Su sollecitazione di un nostro amico prete sposato diamo vita a questo nuovo argomento. Beh, certamente non proprio nuovo, ma forse non ancora sufficientemente approfondito in questo spazio.
In campo di fede, a mio parere, tutto può essere valido nonché conveniente a patto che venga scelto liberamente dal diretto interessato e che lui lo ritenga opportuno per la propria crescita umana. E' evidente che la disciplina del celibato obbligatorio non possa in alcun modo favorire questa libertà e quindi questa crescita, anche se è evidente che da secoli lo si fa passare per una scelta operata in modo consapevole.

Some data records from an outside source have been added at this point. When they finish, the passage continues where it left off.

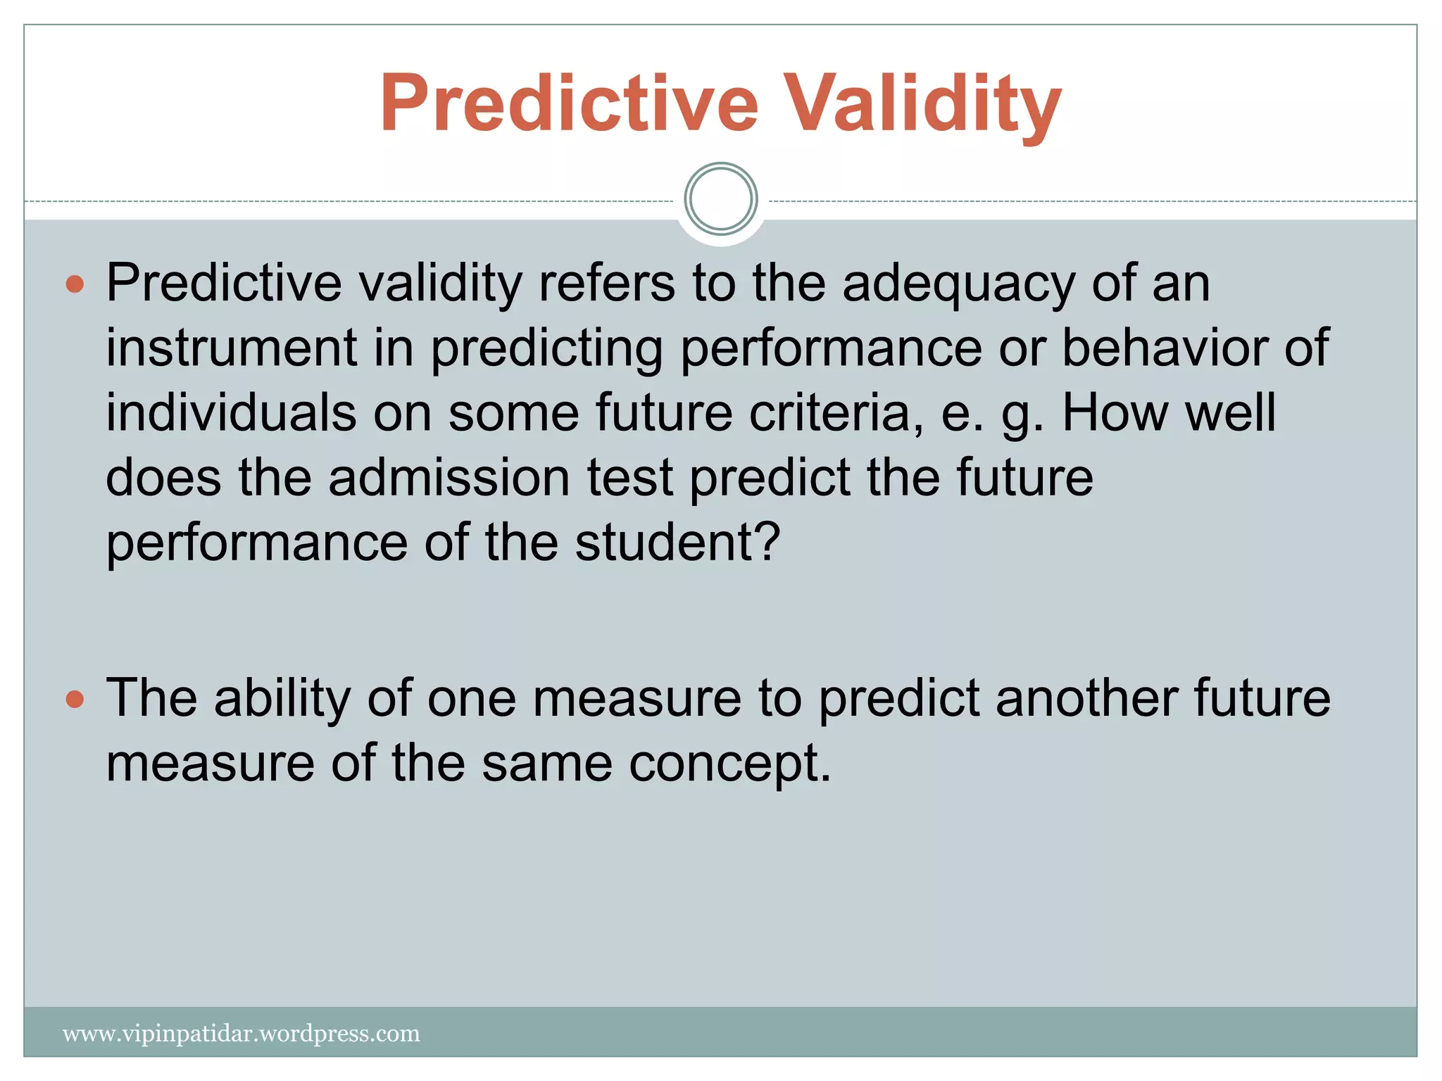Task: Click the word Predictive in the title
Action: tap(569, 103)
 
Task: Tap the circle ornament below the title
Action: tap(720, 199)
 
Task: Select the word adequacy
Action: tap(958, 284)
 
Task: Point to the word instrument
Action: tap(232, 348)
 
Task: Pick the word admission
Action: tap(449, 478)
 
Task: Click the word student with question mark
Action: tap(677, 543)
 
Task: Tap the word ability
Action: tap(282, 698)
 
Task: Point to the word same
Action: tap(546, 764)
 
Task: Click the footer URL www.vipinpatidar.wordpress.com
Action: tap(242, 1034)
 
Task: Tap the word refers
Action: tap(606, 284)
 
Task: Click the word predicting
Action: tap(546, 349)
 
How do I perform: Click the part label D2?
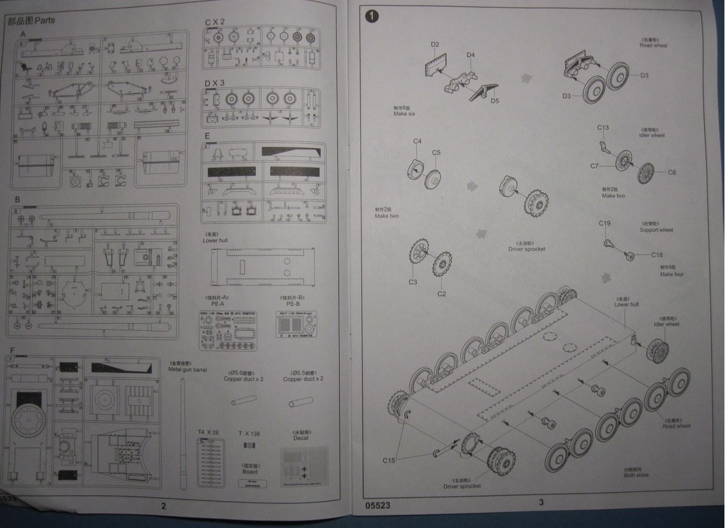(435, 44)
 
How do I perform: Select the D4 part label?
(470, 55)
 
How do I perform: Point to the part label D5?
(495, 101)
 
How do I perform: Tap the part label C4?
(417, 141)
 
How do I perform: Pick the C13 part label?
(603, 127)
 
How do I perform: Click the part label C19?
(605, 223)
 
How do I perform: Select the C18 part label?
(657, 255)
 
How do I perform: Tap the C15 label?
(389, 460)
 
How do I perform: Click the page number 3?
(541, 502)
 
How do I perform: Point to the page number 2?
(164, 506)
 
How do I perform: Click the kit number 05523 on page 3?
(378, 505)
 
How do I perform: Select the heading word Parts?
(44, 21)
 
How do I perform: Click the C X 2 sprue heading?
(215, 22)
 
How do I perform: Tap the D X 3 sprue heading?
(215, 83)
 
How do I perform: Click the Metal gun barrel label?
(188, 369)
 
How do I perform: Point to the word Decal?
(301, 438)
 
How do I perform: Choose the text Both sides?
(636, 475)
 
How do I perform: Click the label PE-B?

Certamente nessuno è mai stato obbligato a diventare prete. Oggi addirittura alcuni esponenti del clero affermano che in realtà questa cosa non è mai stata compresa nel modo giusto e la realtà delle cose è la seguente: "non è che chi vuole fare il prete deve restare celibe, ma fra coloro che scelgono di restare celibi c'è qualcuno che vuole fare il prete".
Ritengo questa una menzogna colossale.
Oltretutto la vita, così come le convinzioni (anche spirituali), non è detto che debbano essere immutabili, immobili e eterne. Ammesso che un ragazzo adolescente sia in grado di decidere di restare celibe, come si fa ad essere certi che non incontrerà mai una persona che gli toccherà il cuore in profondità?
Ed è più fedele chi si lascia innamorare o chi respinge l'amore e lo fugge come se fosse una malattia?
Per chi ha studiato un minimo le origini della disciplina celibataria è evidente e scontato che non si tratti di un requisito cristiano, che ha cioè attinenza con Cristo, ma che sia il risultato di operazioni di tutt'altra specie. Convenienza?